Thursday, April 21, 2011

Twitter Ye Not - The Great Exhibition


Twitter Ye Not - The Great Exhibition

A regular piece for a certain national newspaper about how figures in history might have twittered or tweeted or whatever, had they the chance, inclination and technology.

On the 1st of May 1851 Queen Victoria declared The Great Exhibtion in the Crystal Palace in Hyde Park open, The recently recovered twitter feed of that weekend captures the excitement of the event.

I have shown a not-amused Queen Victoria and her consort (and first cousin) Prince Albert of Saxe-Coburg & Gotha. Albert is looking pompous and proud - the Great Exhibition, after all, was his idea.
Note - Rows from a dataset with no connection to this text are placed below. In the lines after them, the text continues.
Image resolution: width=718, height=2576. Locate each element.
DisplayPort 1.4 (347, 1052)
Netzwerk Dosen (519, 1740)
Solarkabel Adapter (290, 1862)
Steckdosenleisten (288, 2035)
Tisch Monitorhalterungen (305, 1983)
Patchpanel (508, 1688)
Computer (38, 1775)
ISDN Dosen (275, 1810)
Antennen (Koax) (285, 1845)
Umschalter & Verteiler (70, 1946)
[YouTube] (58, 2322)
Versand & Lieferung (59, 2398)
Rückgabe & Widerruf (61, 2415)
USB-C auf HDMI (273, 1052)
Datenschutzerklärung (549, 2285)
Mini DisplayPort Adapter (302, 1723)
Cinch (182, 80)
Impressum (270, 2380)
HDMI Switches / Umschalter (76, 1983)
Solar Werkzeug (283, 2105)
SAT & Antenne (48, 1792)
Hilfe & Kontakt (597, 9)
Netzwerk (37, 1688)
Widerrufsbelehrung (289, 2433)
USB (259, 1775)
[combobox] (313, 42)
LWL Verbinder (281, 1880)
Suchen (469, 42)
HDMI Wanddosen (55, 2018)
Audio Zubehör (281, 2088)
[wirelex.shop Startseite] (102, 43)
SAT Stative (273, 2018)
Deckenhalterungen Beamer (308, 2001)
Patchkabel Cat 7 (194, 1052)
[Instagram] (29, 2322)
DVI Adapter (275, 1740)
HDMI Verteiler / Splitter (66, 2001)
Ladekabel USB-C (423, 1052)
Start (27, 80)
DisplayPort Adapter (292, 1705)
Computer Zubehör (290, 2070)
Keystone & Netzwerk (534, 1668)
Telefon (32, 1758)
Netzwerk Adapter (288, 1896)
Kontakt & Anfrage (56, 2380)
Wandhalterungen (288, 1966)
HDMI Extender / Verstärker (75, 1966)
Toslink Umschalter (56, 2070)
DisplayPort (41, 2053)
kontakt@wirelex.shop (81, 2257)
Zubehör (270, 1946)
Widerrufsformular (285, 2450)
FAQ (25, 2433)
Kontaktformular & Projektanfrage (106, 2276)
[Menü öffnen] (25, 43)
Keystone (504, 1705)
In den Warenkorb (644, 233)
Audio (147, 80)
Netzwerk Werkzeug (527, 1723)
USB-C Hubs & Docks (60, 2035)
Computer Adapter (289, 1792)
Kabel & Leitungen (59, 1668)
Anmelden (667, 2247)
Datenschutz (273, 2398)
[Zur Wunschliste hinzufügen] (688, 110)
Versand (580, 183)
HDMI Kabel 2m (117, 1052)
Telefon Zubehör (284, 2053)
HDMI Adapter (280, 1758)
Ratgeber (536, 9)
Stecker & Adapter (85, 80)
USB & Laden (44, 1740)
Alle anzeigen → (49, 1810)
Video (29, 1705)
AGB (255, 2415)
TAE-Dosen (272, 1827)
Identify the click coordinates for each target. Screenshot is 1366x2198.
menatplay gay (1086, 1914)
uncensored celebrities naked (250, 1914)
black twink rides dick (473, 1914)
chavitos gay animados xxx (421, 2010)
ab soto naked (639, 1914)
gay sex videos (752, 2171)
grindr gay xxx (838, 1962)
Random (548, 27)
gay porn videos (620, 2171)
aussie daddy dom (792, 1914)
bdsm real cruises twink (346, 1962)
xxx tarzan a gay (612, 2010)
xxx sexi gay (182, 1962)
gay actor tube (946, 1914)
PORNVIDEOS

They are separated by a jardiniere and pot-plant, very mid-Victorian!

Behind Albert, upon a velvet cushion on the floor, is the Koh-i-Noor (a Farsi name, meaning 'Mountain of Light'), the world's largest diamond. It was given to Victoria by Albert, who had it re-cut under his personal supervision to make it more facetted and more brilliant, in 1852. The stone has a curse on it, and it is said that 'only God, or a woman, can wear it with impunity'. Victoria wore it as a broach and after her death the stone was set into the coronation crown of her daughter-in-law Queen Alexandra, and used subsequently by Queen Mary and Queen Elizabeth II. Who will wear it next? Queen Camilla? Queen Kate?